A maior utilidade do politeísmo - Que o indivíduo determinasse a si mesmo o seu ideal particular e dele originasse a sua lei, seus amigos e seus direitos, eis o que talvez fosse considerado um monstruoso engano humano e uma idolatria em si mesma; realmente, os raros que a ela se atreviam tinham sempre necessidade de fazer a sua apologia aos seus próprios olhos, e geralmente nestes termos: "Não fui eu! Não fui eu! Mas sim um deus que agiu por mim!". Foi a força maravilhosa, a arte espantosa de criar deuses, o politeísmo, que permitiu que esse instinto se descarregasse, se purificasse, se aperfeiçoasse, se enobrecesse: pois que isso era, a princípio, apenas uma tendência vulgar e pobre, parente do egoísmo, da desobediência e da inveja. Combater esse instinto do ideal pessoal foi antigamente a lei de toda moralidade. Só havia então um modelo: "o homem", e todos os povos julgavam possuir dele a amostra definitiva. Mas acima, e fora da pessoa, na distãncia de um mundo superior, tinha-se a permissão de ver uma pluralidade de normas; nenhum deus era a negação, a blasfêmia de um outro deus! E foi aí que se começou a permitir o aparecimento de indivíduos, a honrar-se um direito individual. A invenção dos deuses, de heróis e de super-homens de todas as espécies, assim como de homens sátiros, de demônios e de diabos, foi uma inestimável preparação à justificação do amor-próprio e da soberania do indivíduo: a liberdade concedida a um deus nas suas relações com os outros deuses, acabou por ser concedida a si mesmo, através das leis, dos costumes e dos vizinhos.

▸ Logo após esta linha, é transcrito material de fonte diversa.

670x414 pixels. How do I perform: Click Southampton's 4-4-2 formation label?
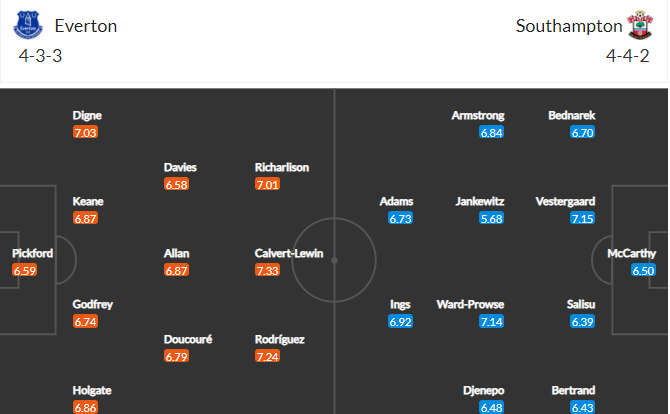click(x=627, y=56)
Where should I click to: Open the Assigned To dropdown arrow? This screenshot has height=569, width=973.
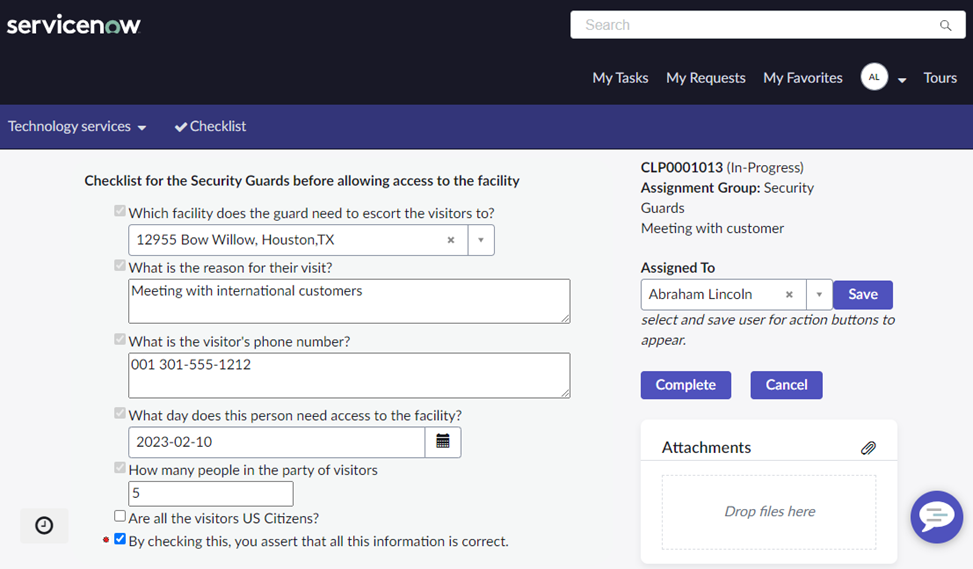pos(819,295)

O monoteísmo, ao contrário, essa rígida consequência da doutrina de um só homem normal - desta vez, portanto, em um deus normal junto do qual não há senão falsos deuses - foi talvez até agora o maior prerigo da humanidade: ameaçou-a com a paragem prematura a que chegaram já, até onde pudemos julgar, a maior parte das outras espécies animais, convencidas como estão da existência de um só animal normal, de um só ideia da sua espécie, depois de terem feito entrar definitivamente a moralidade na sua carne. No politeísmo, encontra-se já uma primeira imagem do livre-pensamento, do polipensamento do homem: a força de se criar olhos novos e pessoais, cada vez mais novos e mais pessoais, de tal maneira que somente para o homem, entre todos os animais, não há horizontes nem perspecivas eternas.